SBD Alerta Sobre Riscos da Exposição Solar Precoce e Reforça Proteção na Infância

Nesta data, especialistas destacam a importância da proteção solar desde a primeira infância para evitar danos graves à saúde ao longo da vida.

Por Redação Brazil Health , 11/10/2025

3 min de leitura

SBD Alerta Sobre Riscos da Exposição Solar Precoce e Reforça Proteção na Infância

Com a aproximação do Dia das Crianças, celebrado em 12 de outubro, a Sociedade Brasileira de Dermatologia (SBD) chama a atenção para um risco que costuma passar despercebido por pais e responsáveis: a exposição exagerada ao sol durante a infância e adolescência pode ser decisiva para a saúde da pele na vida adulta.

Segundo a dermatologista Silvia Soutto Mayor, coordenadora do Departamento de Dermatologia Pediátrica da SBD, a exposição solar deve ser equilibrada desde cedo. “Crianças geralmente passam mais tempo ao ar livre do que os adultos, seja brincando ou praticando esportes, o que eleva bastante o tempo sob radiação ultravioleta”, afirma.

Embora essa exposição ajude na produção de vitamina D e no fortalecimento dos ossos, a especialista alerta que o excesso é perigoso. “Pesquisas mostram que mais da metade da radiação acumulada ao longo da vida se concentra na infância e adolescência.
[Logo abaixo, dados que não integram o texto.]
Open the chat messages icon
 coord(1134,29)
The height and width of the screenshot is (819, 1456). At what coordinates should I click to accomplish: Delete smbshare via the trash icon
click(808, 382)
Casos frequentes de queimaduras solares na infância podem aumentar significativamente o risco de câncer de pele no futuro”, destaca.

Como proteger pele das crianças

Bebês menores de seis meses não devem usar protetor solar químico. Nesta fase, a orientação é apostar em proteção física, como roupas apropriadas, chapéus, bonés e até mesmo o uso de guarda-sol, segundo Dra. Silvia Soutto Mayor. Após os seis meses de idade, em situações de exposição prolongada ao sol, como em passeios na praia ou piscina, recomenda-se o uso de filtros solares infantis – desenvolvidos para a pele sensível das crianças e com menor número de substâncias químicas.

Outra recomendação importante é evitar o sol entre 9h e 15h, período em que a radiação ultravioleta está mais intensa e os riscos de danos à pele são maiores.

Papel do acompanhamento médico

A dermatologista reforça ainda o papel do especialista em dermatologia pediátrica: “Esse profissional tem preparo para diagnosticar e tratar tanto doenças comuns de pele em crianças quanto quadros genéticos ou inflamatórios, identificando riscos antes que se tornem graves.”

Observação regular de pintas e sinais na pele das crianças faz parte da prevenção e pode ajudar no diagnóstico precoce.

  • Evite exposição ao sol nos horários de maior intensidade.
  • Use roupas, chapéus e acessórios de proteção sempre que estiver ao ar livre.
  • Inclua protetor solar infantil na rotina após os seis meses de idade.
  • Esteja atento a mudanças em manchas, pintas ou sinais na pele.

No mês de dezembro, a SBD promove a campanha Dezembro Laranja, dedicada à conscientização sobre o câncer de pele. Mas, para os especialistas, o cuidado deve começar desde cedo. “A infância é a fase em que mais acumulamos radiação solar. Cuidar da pele desde cedo é o primeiro passo para prevenir doenças e garantir um crescimento saudável”, conclui Dra. Silvia Soutto Mayor.